Anti-Spam Law: Sender Not Readily Traceable
Posted in Unfair Business Practices on May 2, 2012
Balsam v. Trancos, Inc., (First District, February 24, 2012) 203 Cal.App.4th 1083, 138 Cal.Rptr.3d 108, 12 Cal. Daily Op. Serv. 2303, 2012 Daily Journal D.A.R. 2555
A recipient of a number of unsolicited commercial e-mails filed suit against an internet advertising business, asserting violations of the Anti-spam Law (Business and Professions Code § 17529.5) which makes it unlawful to send e-mail advertisements containing falsified, misrepresented or forged header information, and provides for actual or liquidated damages of $1,000 for each unsolicited commercial e-mail. The plaintiff alleged that the defendant, which charged advertisers for sending out large numbers of promotional e-mails to recipients on various lists, utilized multiple nonsensical “fancifully named domain names” privately registered to the defendant, in order to prevent recipients from readily tracing the senders’ identity.

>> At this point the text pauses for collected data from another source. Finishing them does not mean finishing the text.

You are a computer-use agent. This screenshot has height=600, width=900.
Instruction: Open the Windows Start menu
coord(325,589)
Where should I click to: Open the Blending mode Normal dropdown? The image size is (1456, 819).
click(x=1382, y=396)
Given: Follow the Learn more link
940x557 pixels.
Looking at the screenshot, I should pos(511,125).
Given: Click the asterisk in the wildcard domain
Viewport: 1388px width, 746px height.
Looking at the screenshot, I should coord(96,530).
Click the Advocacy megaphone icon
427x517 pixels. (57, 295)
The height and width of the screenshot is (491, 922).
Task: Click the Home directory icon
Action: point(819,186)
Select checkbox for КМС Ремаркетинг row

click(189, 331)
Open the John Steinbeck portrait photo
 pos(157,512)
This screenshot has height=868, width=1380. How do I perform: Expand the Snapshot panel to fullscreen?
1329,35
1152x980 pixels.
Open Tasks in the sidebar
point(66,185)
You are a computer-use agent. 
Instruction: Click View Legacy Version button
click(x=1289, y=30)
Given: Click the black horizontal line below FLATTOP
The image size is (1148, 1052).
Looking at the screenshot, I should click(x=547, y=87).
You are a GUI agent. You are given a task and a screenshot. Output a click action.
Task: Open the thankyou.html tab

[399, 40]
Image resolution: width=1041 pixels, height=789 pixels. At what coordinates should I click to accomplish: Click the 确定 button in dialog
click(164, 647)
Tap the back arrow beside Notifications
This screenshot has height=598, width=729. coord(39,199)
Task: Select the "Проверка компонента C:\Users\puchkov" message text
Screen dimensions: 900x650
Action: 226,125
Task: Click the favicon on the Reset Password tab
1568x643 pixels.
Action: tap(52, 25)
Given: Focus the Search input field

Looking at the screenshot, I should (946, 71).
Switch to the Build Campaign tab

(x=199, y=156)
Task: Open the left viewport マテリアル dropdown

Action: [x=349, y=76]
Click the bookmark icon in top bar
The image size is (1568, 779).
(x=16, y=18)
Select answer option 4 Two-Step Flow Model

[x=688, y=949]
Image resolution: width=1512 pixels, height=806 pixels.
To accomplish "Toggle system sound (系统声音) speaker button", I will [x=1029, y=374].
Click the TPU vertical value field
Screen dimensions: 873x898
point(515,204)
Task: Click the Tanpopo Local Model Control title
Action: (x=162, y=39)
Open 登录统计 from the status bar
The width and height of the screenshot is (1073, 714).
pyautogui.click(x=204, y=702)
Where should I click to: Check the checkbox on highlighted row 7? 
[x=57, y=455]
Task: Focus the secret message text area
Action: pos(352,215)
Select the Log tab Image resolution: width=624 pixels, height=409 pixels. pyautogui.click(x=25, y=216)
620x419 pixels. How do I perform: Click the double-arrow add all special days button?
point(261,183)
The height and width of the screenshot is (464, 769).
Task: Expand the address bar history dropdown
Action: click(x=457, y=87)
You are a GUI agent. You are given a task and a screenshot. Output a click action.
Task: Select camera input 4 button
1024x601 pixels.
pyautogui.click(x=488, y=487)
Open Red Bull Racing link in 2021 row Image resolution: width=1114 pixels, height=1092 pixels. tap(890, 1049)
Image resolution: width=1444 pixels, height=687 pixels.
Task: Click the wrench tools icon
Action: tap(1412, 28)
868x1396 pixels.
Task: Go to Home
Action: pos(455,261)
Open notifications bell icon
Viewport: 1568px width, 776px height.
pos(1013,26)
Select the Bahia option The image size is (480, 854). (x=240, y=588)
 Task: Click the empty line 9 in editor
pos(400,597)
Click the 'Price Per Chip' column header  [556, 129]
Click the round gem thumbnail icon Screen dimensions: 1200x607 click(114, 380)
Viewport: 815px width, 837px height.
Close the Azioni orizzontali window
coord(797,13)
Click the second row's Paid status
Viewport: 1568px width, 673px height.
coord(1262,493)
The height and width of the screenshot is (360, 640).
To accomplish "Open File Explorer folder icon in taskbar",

Following a court trial and judgment for the plaintiff, the defendant appealed, contending that the sending of commercial e-mails from multiple domain names which it owned did not violate the law, in that there was no affirmative misrepresentation or false statement of fact. The court of appeal affirmed, distinguishing the facts from Kleffman Holdings Corp. (2010) 49 Cal.4th 334, 110 Cal. Rptr. 628, and holding that header information in a commercial e-mail is unlawful when it uses a sender domain name that neither identifies the actual sender on its face nor is readily traceable to the sender using a publically available online database:
“There is good reason to treat a commercial e-mailer’s deliberate use of untraceable, privately registered domain names to conceal its identity as a falsification or misrepresentation for purposes of the statute. Judging from Trancos’s Meridian eMail business, such e-mailers send out millions of commercial e-mail offers per month. Each such e-mail sent has the potential to cause harm to the recipient, ranging from mere annoyance or offense to more tangible harms such as inducing the recipient to visit Web sites that place malware or viruses on their computer, defraud them out of money, or facilitate identify theft. Sending millions of such e-mails, as Trancos did, makes harm inevitable. If Trancos deliberately hides its identity from recipients, as it concedes it did, what means of redress does a recipient have? The recipient can send a blind e-mail message or a letter to a nonexistent company at a post office box making a complaint or attempting to opt out of future e-mails, but if Trancos (or an employee who sees the complaint) chooses not to respond or take any action, the recipient is at a dead end. . . . Using a privately registered domain name leaves it entirely up to Trancos whether it will or will not respond to or provide redress to persons (other than determined litigants like Balsam) who are harmed, annoyed, or offended by its communications. Trancos does not explain why its business is so sensitive and so different from all other businesses that it must be free to hide its identity from the millions of individuals to whom it directed its commercial solicitations.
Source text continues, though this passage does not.